→ YOUR TASK
Find and return every line of the data that contains the word "gear".

→ MATERIAL PROVIDED

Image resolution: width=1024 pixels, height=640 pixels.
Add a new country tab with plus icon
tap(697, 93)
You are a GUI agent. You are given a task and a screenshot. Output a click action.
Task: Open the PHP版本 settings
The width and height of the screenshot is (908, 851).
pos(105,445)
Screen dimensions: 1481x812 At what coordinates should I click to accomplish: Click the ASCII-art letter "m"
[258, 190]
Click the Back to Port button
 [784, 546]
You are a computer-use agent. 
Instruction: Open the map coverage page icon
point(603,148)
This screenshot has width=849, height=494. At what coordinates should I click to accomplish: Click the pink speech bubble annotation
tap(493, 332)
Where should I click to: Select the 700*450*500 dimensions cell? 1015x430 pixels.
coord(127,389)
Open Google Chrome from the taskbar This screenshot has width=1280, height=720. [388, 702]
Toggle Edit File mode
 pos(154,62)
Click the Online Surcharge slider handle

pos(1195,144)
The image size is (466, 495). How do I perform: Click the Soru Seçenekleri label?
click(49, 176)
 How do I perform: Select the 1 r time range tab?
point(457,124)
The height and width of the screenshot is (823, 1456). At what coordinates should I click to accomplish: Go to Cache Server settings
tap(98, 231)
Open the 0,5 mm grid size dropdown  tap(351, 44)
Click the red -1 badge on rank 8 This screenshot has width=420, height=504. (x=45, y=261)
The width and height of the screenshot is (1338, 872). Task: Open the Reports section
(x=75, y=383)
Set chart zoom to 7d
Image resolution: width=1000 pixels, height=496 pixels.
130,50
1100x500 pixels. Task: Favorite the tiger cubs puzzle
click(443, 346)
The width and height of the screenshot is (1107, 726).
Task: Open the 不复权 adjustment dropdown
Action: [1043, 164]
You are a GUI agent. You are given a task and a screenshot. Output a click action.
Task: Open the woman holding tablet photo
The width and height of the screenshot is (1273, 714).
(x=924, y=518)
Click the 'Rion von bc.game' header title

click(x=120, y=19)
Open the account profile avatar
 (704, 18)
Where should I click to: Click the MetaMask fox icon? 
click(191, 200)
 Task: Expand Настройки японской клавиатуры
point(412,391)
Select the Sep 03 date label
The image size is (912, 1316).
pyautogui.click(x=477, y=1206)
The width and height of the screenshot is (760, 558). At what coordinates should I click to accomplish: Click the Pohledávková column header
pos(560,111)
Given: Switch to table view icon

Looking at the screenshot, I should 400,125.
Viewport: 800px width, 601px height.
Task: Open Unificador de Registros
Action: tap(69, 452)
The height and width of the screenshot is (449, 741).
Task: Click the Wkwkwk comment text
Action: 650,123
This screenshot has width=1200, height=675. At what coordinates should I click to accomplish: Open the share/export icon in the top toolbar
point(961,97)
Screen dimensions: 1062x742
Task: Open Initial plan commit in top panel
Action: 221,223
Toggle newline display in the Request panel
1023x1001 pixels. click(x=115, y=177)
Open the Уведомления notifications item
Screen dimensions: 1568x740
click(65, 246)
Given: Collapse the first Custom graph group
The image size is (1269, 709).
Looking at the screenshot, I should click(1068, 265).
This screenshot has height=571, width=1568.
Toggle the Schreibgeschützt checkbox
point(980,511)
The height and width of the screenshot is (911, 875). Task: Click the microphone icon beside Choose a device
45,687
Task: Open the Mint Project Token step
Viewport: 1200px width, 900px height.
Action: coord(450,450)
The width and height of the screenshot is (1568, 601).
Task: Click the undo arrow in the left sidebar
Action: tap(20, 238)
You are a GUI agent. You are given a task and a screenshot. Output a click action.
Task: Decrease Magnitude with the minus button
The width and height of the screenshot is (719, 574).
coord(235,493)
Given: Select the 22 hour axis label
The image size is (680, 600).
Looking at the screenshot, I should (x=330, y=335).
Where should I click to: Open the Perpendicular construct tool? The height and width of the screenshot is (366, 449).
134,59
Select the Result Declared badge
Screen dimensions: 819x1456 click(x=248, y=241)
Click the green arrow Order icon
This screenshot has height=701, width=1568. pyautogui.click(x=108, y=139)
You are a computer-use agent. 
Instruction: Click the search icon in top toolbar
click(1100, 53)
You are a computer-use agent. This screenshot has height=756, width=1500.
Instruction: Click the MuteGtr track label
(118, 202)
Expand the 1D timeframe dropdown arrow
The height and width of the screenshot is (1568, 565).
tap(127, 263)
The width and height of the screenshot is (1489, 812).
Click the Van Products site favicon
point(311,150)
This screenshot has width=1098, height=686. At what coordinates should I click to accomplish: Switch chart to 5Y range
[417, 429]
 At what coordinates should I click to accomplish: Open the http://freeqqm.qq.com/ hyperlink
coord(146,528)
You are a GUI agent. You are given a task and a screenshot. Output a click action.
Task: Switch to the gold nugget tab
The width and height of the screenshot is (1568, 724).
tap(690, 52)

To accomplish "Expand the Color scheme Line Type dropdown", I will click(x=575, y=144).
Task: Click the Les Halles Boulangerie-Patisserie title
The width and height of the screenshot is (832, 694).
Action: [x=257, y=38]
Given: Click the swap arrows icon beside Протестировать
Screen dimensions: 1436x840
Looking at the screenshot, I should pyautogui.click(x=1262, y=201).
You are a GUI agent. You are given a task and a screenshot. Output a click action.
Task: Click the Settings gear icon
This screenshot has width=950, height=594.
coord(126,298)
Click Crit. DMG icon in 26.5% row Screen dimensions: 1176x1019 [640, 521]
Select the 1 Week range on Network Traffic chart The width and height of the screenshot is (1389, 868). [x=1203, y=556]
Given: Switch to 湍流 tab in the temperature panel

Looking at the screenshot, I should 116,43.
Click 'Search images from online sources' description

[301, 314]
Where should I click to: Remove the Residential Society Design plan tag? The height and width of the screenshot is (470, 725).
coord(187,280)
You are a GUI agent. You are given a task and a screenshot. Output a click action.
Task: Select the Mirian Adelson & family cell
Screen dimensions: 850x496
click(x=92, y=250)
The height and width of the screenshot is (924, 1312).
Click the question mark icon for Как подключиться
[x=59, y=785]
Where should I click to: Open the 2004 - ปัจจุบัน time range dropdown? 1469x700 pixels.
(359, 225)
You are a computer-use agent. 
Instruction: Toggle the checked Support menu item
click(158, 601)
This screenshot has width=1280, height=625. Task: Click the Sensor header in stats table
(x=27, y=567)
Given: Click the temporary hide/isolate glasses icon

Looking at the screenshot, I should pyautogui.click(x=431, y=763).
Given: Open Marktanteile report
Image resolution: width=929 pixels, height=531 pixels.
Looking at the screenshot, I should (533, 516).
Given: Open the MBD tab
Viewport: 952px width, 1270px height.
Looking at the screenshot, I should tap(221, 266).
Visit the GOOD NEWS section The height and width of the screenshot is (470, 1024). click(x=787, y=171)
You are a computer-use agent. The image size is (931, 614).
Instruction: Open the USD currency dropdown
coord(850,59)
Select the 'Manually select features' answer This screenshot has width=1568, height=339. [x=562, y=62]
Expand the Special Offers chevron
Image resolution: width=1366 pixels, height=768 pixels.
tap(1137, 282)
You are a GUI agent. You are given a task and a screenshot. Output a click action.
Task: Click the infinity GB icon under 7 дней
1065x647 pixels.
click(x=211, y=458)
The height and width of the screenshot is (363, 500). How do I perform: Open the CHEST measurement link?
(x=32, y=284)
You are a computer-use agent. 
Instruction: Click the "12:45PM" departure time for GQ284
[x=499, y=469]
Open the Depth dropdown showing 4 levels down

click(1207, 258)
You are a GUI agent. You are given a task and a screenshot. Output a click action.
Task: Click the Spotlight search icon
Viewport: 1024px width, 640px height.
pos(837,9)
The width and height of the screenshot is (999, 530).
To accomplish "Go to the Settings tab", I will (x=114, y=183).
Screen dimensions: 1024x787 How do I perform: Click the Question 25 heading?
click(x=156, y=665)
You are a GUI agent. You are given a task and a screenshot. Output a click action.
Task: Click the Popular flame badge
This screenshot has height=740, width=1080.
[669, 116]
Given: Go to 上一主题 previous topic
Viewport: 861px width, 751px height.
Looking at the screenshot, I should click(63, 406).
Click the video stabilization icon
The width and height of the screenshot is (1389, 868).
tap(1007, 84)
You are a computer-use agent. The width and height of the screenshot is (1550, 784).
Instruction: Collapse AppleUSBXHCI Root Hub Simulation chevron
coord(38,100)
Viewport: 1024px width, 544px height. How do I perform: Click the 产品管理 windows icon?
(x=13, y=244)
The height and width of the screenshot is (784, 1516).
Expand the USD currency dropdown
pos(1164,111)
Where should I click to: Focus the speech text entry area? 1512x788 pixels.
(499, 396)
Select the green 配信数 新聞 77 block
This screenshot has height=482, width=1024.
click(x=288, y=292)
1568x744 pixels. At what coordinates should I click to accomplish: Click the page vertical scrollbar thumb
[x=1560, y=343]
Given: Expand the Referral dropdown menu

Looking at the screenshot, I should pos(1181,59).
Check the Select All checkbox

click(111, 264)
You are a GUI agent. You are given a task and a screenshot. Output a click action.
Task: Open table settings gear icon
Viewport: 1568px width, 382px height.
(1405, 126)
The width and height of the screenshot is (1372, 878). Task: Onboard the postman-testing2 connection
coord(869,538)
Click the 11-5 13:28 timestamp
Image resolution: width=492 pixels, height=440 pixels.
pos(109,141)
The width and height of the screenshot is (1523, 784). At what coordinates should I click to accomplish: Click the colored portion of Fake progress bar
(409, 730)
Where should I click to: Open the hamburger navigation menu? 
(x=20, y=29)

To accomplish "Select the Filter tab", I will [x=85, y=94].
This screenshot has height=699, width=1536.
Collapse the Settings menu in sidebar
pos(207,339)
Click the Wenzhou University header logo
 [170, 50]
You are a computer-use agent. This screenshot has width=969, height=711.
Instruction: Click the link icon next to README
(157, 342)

→ YOUR RESPONSE
Task: Click the Settings gear icon
Task: Open table settings gear icon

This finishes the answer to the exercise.